EXERCISE DETAILS: Reproduce the records beginning at the line that contains "Click the reply" and stopping after the line that contains "pos(946,631)", with both of those lines included and the requests kept as they are. Multiply every coordinate in the answers by 1.15 and round each to the nearest whole number, rounding halves up.

>> begin INFORMATION PROVIDED

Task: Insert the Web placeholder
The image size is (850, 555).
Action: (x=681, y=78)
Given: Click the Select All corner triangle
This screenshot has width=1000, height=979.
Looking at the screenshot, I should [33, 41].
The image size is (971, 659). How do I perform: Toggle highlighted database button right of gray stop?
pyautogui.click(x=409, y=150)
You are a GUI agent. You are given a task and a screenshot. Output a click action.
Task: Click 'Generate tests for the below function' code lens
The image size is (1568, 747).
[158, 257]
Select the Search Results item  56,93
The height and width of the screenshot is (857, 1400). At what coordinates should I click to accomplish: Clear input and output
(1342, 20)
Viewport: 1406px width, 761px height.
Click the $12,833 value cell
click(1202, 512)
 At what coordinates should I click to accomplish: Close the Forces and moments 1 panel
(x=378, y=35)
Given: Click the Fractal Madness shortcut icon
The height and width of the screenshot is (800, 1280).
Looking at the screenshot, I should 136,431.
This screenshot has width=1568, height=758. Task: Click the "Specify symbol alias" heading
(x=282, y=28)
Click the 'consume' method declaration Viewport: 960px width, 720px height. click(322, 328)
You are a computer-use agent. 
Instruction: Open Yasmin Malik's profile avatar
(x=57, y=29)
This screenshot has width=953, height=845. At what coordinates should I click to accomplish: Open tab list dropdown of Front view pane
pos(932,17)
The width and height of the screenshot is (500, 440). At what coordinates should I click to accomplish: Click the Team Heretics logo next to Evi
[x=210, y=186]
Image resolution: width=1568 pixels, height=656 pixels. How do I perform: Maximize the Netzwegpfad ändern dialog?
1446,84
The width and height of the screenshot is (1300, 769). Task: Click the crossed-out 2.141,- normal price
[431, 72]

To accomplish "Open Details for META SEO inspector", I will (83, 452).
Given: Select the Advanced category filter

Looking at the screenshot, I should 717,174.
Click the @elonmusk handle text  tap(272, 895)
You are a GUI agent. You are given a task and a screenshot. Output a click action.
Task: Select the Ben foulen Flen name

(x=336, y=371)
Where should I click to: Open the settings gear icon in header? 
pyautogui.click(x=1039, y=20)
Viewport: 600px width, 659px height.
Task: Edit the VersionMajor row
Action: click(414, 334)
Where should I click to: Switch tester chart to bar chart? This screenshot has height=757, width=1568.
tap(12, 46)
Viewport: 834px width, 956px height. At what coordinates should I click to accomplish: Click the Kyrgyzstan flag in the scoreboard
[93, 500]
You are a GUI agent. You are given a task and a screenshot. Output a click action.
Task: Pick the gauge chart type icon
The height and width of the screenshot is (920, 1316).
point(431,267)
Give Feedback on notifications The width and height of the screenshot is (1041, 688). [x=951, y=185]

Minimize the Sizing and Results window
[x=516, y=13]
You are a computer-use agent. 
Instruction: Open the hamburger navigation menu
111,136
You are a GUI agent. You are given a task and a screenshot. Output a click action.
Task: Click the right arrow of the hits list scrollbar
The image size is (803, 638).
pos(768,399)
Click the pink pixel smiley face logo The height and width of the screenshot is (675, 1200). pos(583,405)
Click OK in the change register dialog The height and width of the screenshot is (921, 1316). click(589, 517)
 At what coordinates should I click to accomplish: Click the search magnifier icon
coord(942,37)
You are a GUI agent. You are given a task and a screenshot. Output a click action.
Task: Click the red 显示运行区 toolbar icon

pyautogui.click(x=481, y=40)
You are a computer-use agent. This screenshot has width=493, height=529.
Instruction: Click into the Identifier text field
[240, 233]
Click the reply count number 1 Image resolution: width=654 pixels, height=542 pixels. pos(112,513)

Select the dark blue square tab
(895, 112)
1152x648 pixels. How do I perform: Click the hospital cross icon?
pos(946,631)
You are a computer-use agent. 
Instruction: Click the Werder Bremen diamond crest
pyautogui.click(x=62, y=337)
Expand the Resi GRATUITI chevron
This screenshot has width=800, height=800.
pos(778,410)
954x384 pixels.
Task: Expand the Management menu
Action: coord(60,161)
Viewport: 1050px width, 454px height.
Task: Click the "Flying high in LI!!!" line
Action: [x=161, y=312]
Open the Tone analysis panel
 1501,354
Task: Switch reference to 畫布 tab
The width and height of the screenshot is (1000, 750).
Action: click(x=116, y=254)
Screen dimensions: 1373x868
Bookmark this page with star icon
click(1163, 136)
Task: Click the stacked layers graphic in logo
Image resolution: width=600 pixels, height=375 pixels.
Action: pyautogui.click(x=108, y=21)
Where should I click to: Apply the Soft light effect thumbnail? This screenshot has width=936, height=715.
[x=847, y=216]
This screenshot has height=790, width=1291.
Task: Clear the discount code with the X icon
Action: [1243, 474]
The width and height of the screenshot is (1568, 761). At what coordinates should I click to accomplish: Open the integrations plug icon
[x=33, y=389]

>> end INFORMATION PROVIDED

EXERCISE OUTPUT:
Click the reply count number 1 Image resolution: width=654 pixels, height=542 pixels. pos(129,590)

Select the dark blue square tab
(1029, 129)
1152x648 pixels. How do I perform: Click the hospital cross icon?
pos(1088,726)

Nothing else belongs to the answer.